● EXTRAIT CITÉ:
....................

Complétant la caractérisation de la position de R.Rauschenberg contre l’idéal abstrait, Ishaghpour s’arrête un instant à l’idée souvent reprise d’une répétition de l’anti-art et du Dada européens :”En ce sens les COMBINE PAINTINGS sont de l’”anti-art”: à la fois contre l’absolu, la sacralité, le tout autre, l’achevé en soi de l’art, et moyens de réduire, d’annuler tout sens et signification.” Toutefois, en de belles pages sur Duchamp et surtout Schwitters, il relativise grandement cette analogie.


 

UN AMÉRICAIN


 Vivant dans un monde qui promet l’abondance, qui se veut une utopie réalisée, Rauschenberg s’est dégagé des racines européennes de l’art en se déprennant de l’expressionnisme abstrait et en  prenant acte de la massification technique des images (médias de masse) et “des objets de consommations qui ne sont que des reproductions, des images de leurs images.” Il est bien, sur ce point, avec des différences éclatantes, le contemporain de Lichtenstein, d’Oldenburg, de Rosenquist et de Warhol.


 Le monde est devenu image, image de reproduction d’images. Inflation, prolifération, dissémination, report d’images qui n’existent que dans leur passage, leur transport, leur transfert. Images sans origine, reconnues sans être connues. Images ajoutées, juxtaposées, superposées, empiétées, cadrées/ décadrées /recadrées. Espaces décentrés, polycentrés, a-centrés.
 

 

      “Dans ce nouveau monde on consomme des produits sous forme d’images, on consomme des images en tant que produit, et on les produit comme image de la consommation des images. La reproduction transforme toute chose en reproduction: il n’existe rien de premier, rien de présent, mais toujours déjà de l’image. L’original ayant été chassé, il n’y a plus que “la réalité” tautologique de l’image, des images d’images, et d’une image comme hyperréalité et pur simulacre, sans imagination, sans profondeur ...à l’infini.”


 

  Ishaghpour commente largement SILKSCREEN (3), “monument épique de l’Amérique de Kennedy” s’appuyant sur les images de presse, fresques qui réintrodisent “la peinture d’histoire” d'où émergent des reproductions de tableaux célèbres (Vélasquez, Rubens, Titien, Vinci) qui “s’inscrivent tout simplement, sans, peut-être, que cela soit totalement désiré par Rauschenberg, dans la liquidation de la tradition transformée en banque de données, livrée à la reproduction et la manipulation."

....................

● OBJECTIF A:
Recopiez mot pour mot le passage de l'extrait sur Rauschenberg qui commence à "Le monde est" et se termine à "décentrés, polycentrés, a-centrés.".
L'extrait sur Rauschenberg et les enregistrements proviennent de sources différentes.

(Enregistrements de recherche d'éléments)
....................

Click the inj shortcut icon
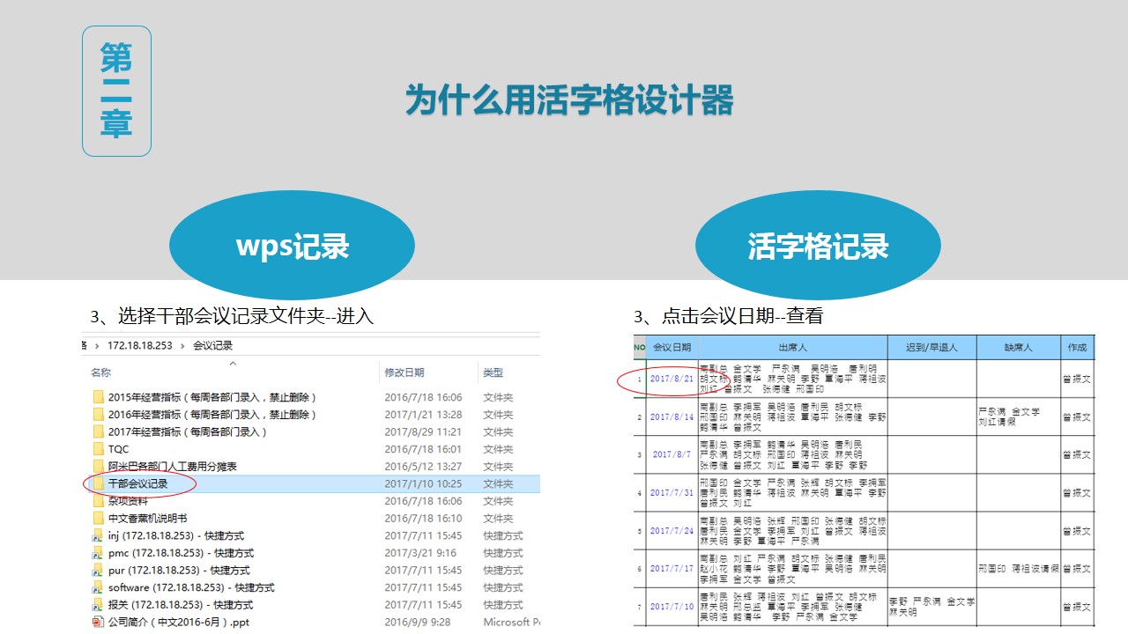Viewport: 1128px width, 634px height. (99, 535)
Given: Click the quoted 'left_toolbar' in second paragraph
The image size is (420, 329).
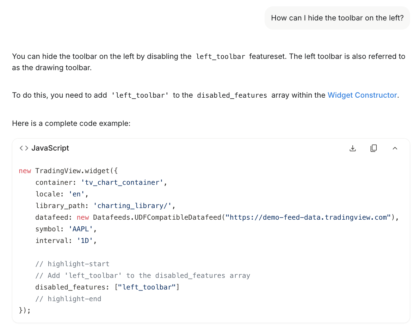Looking at the screenshot, I should coord(140,95).
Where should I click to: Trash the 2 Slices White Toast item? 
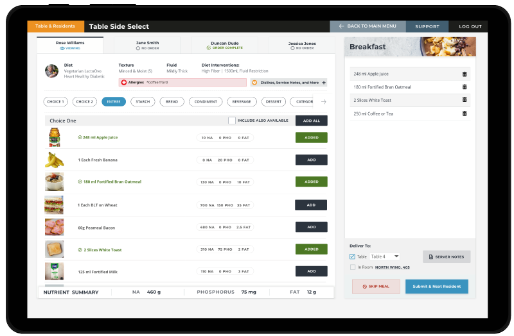pos(465,100)
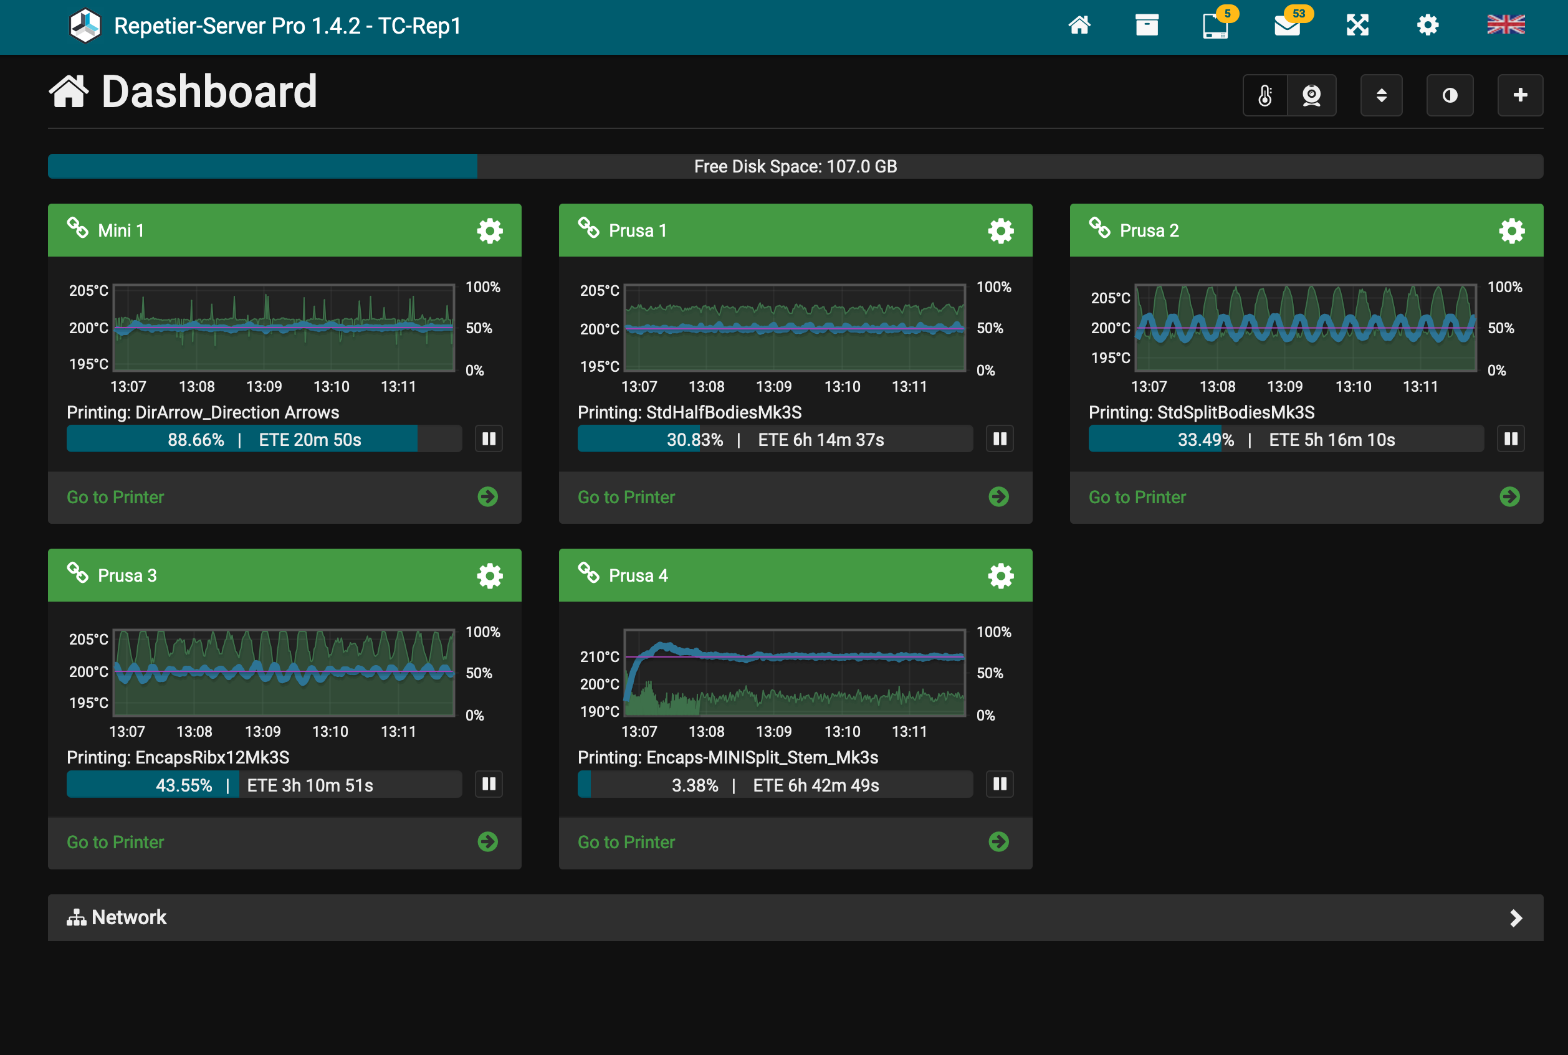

....................

● OBJECTIF B:
Reproduisez à l'identique les lignes des enregistrements, à partir de la ligne contenant "Given: Click the" et jusqu'à la fin des enregistrements. Omettez les images dans votre réponse.

● RÉPONSE RÉDIGÉE A:
Le monde est devenu image, image de reproduction d’images. Inflation, prolifération, dissémination, report d’images qui n’existent que dans leur passage, leur transport, leur transfert. Images sans origine, reconnues sans être connues. Images ajoutées, juxtaposées, superposées, empiétées, cadrées/ décadrées /recadrées. Espaces décentrés, polycentrés, a-centrés.

● RÉPONSE RÉDIGÉE B:
Given: Click the quoted 'left_toolbar' in second paragraph
The image size is (420, 329).
Looking at the screenshot, I should coord(140,95).
Where should I click to: Trash the 2 Slices White Toast item? 
pos(465,100)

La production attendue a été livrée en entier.